(Stored data entries)
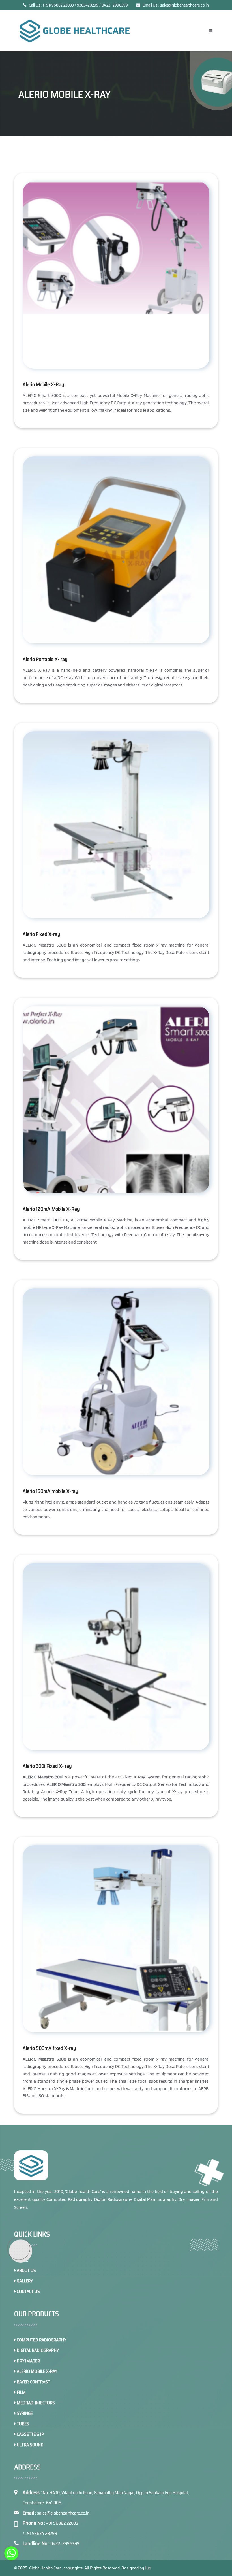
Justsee (152, 2568)
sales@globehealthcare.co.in (62, 2513)
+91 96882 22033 (62, 2523)
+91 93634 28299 (41, 2533)
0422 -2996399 (65, 2543)
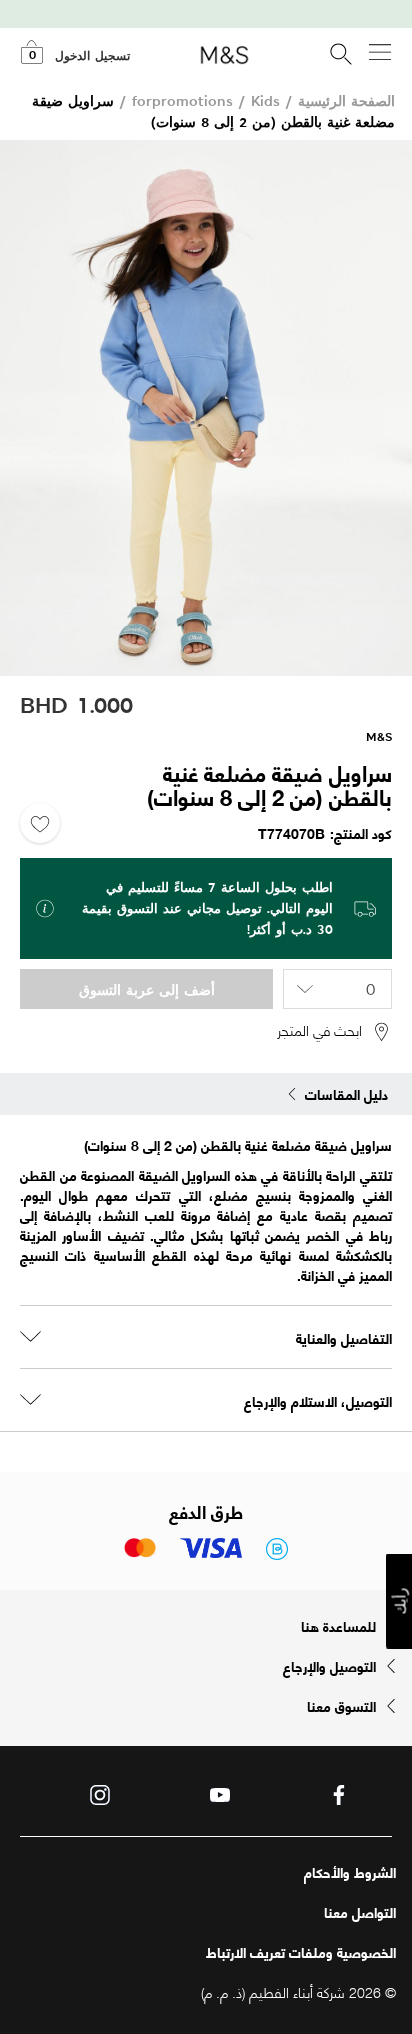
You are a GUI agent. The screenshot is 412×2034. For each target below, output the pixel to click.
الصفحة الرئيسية (346, 100)
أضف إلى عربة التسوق (147, 989)
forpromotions (182, 100)
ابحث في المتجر (319, 1030)
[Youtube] (220, 1795)
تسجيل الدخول (92, 56)
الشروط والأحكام (350, 1872)
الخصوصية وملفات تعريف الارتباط (301, 1952)
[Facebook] (339, 1795)
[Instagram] (100, 1795)
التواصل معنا (360, 1912)
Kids (265, 100)
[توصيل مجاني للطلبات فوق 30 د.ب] (206, 18)
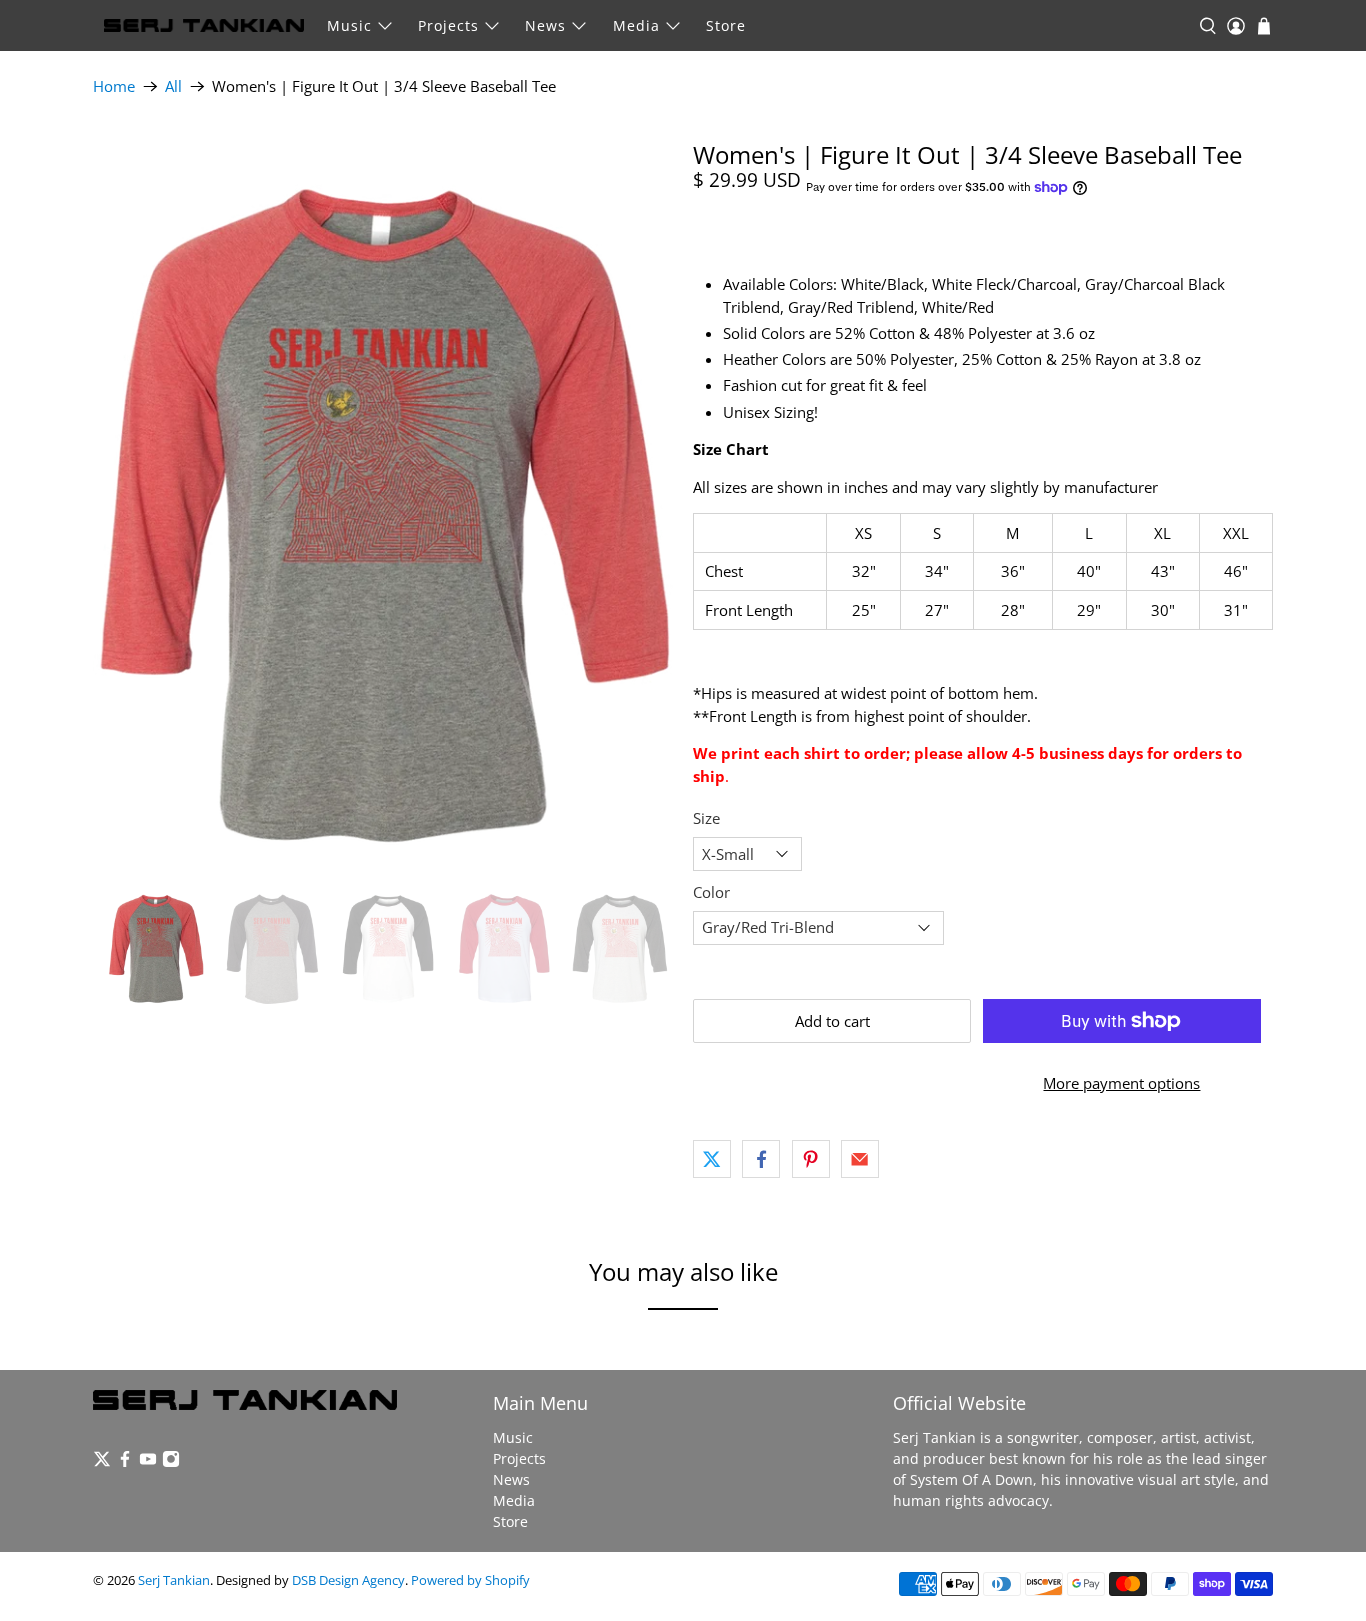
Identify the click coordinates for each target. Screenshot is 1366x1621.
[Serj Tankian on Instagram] (171, 1462)
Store (726, 25)
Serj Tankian (174, 1580)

### ASSIGNMENT
Give back exactly the lines running from the one that contains "ابحث في المتجر (319, 1030)" to the end of the records, including both of those lines and excluding every picture.

### YOUR RESPONSE
ابحث في المتجر (319, 1030)
[Youtube] (220, 1795)
تسجيل الدخول (92, 56)
الشروط والأحكام (350, 1872)
الخصوصية وملفات تعريف الارتباط (301, 1952)
[Facebook] (339, 1795)
[Instagram] (100, 1795)
التواصل معنا (360, 1912)
Kids (265, 100)
[توصيل مجاني للطلبات فوق 30 د.ب] (206, 18)
Identify the click coordinates for each target. Screenshot is 1366x1621.
[Serj Tankian on Instagram] (171, 1462)
Store (726, 25)
Serj Tankian (174, 1580)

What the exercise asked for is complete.